** EXCERPTED DATA follows **

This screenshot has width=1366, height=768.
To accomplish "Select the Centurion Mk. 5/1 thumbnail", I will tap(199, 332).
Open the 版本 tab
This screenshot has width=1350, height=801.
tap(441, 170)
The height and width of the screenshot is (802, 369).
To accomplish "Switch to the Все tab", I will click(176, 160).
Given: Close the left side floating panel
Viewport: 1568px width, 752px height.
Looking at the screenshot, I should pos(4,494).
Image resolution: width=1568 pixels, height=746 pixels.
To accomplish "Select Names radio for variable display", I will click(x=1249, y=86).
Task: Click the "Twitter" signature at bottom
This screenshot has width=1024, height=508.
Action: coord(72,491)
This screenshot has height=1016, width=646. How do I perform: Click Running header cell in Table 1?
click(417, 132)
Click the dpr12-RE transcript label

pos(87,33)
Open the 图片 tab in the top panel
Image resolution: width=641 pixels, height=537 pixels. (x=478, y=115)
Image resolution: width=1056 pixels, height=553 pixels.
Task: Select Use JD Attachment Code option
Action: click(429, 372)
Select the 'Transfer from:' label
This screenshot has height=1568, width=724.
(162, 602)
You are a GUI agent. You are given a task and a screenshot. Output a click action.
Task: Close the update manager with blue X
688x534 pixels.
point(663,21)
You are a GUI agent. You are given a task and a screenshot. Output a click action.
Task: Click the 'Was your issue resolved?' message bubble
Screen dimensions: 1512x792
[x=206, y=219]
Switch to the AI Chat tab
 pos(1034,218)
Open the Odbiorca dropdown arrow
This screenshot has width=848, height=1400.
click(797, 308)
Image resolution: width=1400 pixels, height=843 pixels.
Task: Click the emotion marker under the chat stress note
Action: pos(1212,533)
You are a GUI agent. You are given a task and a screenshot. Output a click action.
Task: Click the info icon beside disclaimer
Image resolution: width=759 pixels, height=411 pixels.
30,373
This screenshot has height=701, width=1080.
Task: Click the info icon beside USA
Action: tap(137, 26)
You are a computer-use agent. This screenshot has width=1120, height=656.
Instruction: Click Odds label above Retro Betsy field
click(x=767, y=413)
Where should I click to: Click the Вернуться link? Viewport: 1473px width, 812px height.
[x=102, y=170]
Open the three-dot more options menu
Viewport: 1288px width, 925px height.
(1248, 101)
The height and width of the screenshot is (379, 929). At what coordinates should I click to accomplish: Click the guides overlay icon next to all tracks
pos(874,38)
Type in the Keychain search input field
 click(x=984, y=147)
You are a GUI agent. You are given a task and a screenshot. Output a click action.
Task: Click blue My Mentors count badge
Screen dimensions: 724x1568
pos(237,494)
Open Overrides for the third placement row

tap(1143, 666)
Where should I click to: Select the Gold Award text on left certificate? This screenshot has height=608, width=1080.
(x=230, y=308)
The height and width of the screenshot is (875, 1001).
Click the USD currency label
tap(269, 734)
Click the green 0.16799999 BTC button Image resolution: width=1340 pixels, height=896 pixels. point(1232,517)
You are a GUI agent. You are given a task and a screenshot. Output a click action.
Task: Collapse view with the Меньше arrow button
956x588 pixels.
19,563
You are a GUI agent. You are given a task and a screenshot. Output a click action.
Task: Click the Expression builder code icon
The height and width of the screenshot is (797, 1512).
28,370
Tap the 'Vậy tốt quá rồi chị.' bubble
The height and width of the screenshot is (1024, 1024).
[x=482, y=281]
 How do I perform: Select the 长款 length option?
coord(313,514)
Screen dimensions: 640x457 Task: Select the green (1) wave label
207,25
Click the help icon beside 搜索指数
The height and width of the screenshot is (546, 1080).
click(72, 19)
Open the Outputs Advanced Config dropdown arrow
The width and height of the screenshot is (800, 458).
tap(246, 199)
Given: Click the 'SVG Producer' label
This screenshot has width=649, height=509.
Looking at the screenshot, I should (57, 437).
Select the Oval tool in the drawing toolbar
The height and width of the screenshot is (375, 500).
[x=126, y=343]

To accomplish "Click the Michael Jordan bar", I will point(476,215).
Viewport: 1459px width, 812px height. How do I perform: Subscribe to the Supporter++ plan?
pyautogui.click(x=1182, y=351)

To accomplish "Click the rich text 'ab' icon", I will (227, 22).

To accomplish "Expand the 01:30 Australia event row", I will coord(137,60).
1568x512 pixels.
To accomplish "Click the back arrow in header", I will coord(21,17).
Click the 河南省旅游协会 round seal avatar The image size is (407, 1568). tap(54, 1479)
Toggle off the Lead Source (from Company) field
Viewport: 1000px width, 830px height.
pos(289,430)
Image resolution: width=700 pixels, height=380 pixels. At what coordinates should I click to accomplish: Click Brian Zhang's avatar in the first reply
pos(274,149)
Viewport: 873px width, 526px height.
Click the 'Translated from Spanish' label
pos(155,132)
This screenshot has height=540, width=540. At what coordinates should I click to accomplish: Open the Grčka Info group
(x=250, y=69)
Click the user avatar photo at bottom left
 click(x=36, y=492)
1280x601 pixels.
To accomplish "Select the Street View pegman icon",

** End of EXCERPTED DATA **

TASK TO CARRY OUT - Every line that contains the string "bubble" should be copied from the entries.

EXERCISE SOLUTION -
Task: Click the 'Was your issue resolved?' message bubble
Tap the 'Vậy tốt quá rồi chị.' bubble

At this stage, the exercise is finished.